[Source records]
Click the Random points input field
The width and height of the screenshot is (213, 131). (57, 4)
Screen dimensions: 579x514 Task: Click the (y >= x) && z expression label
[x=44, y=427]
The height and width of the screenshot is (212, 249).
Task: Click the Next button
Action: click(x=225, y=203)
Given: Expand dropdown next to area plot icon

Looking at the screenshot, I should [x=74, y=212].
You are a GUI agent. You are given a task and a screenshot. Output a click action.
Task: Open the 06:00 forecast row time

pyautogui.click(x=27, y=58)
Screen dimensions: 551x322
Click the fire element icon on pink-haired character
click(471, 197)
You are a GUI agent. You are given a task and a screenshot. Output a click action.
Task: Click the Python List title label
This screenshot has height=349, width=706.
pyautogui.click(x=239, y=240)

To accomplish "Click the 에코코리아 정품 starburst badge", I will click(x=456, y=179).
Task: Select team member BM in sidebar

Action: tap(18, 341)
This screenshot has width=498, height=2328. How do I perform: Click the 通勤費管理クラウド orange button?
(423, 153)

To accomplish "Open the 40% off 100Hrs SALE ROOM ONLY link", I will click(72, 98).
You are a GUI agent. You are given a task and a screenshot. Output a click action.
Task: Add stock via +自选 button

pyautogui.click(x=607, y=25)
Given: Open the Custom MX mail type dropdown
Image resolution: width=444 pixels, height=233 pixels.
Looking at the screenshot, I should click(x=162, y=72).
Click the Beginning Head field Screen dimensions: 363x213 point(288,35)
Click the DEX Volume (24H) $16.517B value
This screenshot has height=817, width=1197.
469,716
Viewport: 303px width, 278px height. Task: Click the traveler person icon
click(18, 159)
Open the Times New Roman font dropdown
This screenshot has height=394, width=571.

_What to do_. All records should be returned verbatim, none left out.

_Solution_.
Click the Random points input field
The width and height of the screenshot is (213, 131). (57, 4)
Screen dimensions: 579x514 Task: Click the (y >= x) && z expression label
[x=44, y=427]
The height and width of the screenshot is (212, 249).
Task: Click the Next button
Action: click(x=225, y=203)
Given: Expand dropdown next to area plot icon

Looking at the screenshot, I should [x=74, y=212].
You are a GUI agent. You are given a task and a screenshot. Output a click action.
Task: Open the 06:00 forecast row time

pyautogui.click(x=27, y=58)
Screen dimensions: 551x322
Click the fire element icon on pink-haired character
click(471, 197)
You are a GUI agent. You are given a task and a screenshot. Output a click action.
Task: Click the Python List title label
This screenshot has height=349, width=706.
pyautogui.click(x=239, y=240)

To accomplish "Click the 에코코리아 정품 starburst badge", I will click(x=456, y=179).
Task: Select team member BM in sidebar

Action: tap(18, 341)
This screenshot has width=498, height=2328. How do I perform: Click the 通勤費管理クラウド orange button?
(423, 153)

To accomplish "Open the 40% off 100Hrs SALE ROOM ONLY link", I will click(72, 98).
You are a GUI agent. You are given a task and a screenshot. Output a click action.
Task: Add stock via +自选 button

pyautogui.click(x=607, y=25)
Given: Open the Custom MX mail type dropdown
Image resolution: width=444 pixels, height=233 pixels.
Looking at the screenshot, I should click(x=162, y=72).
Click the Beginning Head field Screen dimensions: 363x213 point(288,35)
Click the DEX Volume (24H) $16.517B value
This screenshot has height=817, width=1197.
469,716
Viewport: 303px width, 278px height. Task: Click the traveler person icon
click(18, 159)
Open the Times New Roman font dropdown
This screenshot has height=394, width=571.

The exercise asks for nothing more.